Abitare il piemontese: la parola della settimana è Gionteje
A Paolo Tibaldi sarà affidata una lettura animata.

ABITARE IL PIEMONTESE Tra gli obiettivi prioritari della civiltà contadina c’è quello di tenersi alla larga dalla parola di oggi: gionteje (pronuncia: giunteie). Si tratta di un verbo proposto volutamente nella forma riflessiva. Gionté è ben diverso da gionteje: il primo significa aggiungere, addizionare, mettere. Gionteje invece ha quel retrogusto più amaro, al ribasso, dove vale sì la radice di gionté, ma è un rimetterci di tasca propria (gionteje dëȓ sò, aggiungere a quello che manca), avere così una perdita tale da figurarsi l’individuo porre il proprio denaro dov’è stata generata la perdita.

La matrice è dal latino iunctam, participio passato di iungere nel significato di aggiungere, congiungere, confrontabile anche con il provenzale joncha. Del resto, la gionta è una toppa, un rappezzo per ingrandire un tessuto o una veste. Gionta è anche il collegio di più persone che si riuniscono e in qualche modo giungono insieme. Il verbo gionteje ha dunque a che vedere con quella che oggi chiamano sfera economica. Sentivo parlare due persone che lamentavano di non aver mangiato bene in un certo ristorante e le fila del discorso sono state tirate con la classica esclamazione ‘se fan paȓèj ȓ’han mach da gionteje’ (se fanno così non possono che rimetterci, poiché perderanno la clientela).

È il caso di citare Ma il mio amore è Paco, meraviglioso racconto di Beppe Fenoglio, di cui quest’anno si celebra il centenario dalla nascita. Una notte in osteria durante una partita alle carte un po’ eccessiva, il protagonista perde tutto ciò che ha, addirittura s’indebita.
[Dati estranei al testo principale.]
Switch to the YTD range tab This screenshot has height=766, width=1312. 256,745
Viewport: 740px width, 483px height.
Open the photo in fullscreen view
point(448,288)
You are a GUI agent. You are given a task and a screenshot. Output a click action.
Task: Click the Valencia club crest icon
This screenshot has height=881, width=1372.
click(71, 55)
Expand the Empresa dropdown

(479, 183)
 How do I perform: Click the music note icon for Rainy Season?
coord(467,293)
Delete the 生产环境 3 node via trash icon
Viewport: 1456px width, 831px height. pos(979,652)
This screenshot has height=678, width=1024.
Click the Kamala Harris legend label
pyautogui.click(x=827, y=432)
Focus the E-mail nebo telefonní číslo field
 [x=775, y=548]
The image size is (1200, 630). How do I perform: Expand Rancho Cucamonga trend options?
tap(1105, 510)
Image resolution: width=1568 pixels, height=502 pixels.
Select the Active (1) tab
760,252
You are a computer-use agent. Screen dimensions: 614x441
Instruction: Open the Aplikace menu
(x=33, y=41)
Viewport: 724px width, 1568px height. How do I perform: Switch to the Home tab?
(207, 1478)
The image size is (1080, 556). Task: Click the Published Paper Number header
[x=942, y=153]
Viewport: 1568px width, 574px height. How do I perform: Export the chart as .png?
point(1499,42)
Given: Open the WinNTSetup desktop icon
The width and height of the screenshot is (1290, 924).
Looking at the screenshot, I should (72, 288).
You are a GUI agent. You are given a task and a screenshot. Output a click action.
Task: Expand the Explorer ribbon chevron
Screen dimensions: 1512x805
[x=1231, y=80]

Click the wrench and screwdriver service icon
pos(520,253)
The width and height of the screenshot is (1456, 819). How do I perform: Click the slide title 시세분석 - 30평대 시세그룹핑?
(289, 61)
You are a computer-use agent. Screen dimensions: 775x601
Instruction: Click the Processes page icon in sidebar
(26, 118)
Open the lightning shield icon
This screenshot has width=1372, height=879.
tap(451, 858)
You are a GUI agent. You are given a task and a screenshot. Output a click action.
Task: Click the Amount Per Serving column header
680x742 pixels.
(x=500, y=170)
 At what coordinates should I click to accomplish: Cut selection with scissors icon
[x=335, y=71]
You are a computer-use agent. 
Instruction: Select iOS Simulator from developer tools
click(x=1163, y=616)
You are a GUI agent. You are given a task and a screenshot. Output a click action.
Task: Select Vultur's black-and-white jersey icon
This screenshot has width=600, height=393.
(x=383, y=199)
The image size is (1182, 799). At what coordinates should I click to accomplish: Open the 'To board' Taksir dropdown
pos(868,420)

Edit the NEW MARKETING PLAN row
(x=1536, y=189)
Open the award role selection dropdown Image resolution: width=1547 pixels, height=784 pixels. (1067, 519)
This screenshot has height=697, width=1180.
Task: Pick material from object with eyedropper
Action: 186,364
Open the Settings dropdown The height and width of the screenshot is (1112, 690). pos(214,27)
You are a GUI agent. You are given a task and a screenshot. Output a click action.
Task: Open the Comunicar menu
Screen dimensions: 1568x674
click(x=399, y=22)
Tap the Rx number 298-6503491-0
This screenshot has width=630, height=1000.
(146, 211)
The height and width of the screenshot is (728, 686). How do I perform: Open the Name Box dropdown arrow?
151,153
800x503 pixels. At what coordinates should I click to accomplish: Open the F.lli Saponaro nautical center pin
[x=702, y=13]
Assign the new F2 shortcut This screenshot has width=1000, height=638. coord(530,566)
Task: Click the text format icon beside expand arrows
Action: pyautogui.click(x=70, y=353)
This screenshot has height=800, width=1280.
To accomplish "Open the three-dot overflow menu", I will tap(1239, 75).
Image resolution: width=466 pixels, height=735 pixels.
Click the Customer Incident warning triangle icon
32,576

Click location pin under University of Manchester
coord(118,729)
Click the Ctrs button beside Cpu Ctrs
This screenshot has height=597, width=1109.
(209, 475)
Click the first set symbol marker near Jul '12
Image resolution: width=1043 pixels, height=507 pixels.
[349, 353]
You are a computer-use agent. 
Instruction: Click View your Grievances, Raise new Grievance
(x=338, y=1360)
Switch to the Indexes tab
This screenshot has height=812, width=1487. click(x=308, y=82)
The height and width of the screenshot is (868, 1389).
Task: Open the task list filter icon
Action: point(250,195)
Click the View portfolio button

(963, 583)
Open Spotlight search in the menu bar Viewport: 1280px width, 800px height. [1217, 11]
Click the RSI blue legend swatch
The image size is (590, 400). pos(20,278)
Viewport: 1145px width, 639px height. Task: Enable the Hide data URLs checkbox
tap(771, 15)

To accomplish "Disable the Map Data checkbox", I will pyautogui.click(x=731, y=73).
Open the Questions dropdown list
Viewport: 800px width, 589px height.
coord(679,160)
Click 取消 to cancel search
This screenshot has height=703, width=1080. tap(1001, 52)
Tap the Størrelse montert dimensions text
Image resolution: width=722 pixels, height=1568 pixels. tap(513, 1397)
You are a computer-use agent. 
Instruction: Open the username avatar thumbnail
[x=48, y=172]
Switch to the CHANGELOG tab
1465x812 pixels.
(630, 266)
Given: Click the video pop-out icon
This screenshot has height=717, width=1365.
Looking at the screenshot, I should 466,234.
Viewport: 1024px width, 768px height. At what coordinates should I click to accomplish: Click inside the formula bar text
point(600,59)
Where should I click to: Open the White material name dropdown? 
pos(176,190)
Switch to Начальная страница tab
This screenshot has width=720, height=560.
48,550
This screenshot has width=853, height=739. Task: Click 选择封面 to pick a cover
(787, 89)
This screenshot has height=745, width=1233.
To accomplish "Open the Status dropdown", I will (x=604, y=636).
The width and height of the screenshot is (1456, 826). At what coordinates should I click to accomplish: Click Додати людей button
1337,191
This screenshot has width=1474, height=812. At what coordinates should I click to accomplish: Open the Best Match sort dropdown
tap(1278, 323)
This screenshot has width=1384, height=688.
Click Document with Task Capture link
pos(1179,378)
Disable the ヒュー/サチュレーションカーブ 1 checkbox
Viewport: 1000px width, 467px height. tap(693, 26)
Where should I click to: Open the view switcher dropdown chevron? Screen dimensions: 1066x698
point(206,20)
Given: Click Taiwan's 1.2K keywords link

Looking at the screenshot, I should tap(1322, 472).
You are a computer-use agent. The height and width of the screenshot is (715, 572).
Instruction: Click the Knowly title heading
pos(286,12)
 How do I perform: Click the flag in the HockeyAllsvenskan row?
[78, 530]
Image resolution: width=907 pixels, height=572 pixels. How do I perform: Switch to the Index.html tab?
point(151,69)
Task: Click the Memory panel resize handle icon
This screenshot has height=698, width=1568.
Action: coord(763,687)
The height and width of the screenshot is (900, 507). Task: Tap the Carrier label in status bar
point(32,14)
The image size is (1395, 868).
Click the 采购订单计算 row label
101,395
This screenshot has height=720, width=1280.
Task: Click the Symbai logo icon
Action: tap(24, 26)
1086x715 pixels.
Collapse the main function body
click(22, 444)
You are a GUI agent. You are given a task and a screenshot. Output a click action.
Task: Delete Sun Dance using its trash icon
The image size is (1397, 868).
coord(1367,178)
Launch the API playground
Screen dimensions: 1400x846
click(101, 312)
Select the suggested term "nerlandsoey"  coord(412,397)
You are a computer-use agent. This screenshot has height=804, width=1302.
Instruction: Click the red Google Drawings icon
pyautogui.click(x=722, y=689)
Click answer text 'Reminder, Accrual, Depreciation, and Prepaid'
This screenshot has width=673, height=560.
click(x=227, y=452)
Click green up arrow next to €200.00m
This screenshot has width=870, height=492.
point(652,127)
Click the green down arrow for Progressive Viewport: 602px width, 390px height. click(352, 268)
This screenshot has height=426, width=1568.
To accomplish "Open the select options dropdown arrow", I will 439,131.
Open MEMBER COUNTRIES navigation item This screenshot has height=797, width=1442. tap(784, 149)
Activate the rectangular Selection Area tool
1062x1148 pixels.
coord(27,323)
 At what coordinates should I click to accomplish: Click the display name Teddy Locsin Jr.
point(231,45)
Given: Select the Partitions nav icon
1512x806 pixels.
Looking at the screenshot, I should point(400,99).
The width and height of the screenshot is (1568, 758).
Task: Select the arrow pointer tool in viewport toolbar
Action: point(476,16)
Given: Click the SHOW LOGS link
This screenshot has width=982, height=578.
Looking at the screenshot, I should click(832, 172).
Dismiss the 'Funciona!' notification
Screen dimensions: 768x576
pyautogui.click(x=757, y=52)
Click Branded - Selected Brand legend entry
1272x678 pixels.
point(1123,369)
In piemontese si direbbe che o ȓ’ha giontàje fin-a ȓa stȓà a ndé cà, ovvero il danno è così cospicuo da aver perso, oltre tutto e in maniera figurata, addirittura la strada per tornare a casa.

C’è un modo di dire che penso sia stato generato dal timore di gionteje; questo è ten-e da cont (tenere da conto, custodire con attenzione e parsimonia), un modo di dire tipico di chi ha visto tempi così bui che non vorrebbe farsi trovare impreparato se dovessero tornare. Una forma mentis di una saggezza incommensurabile.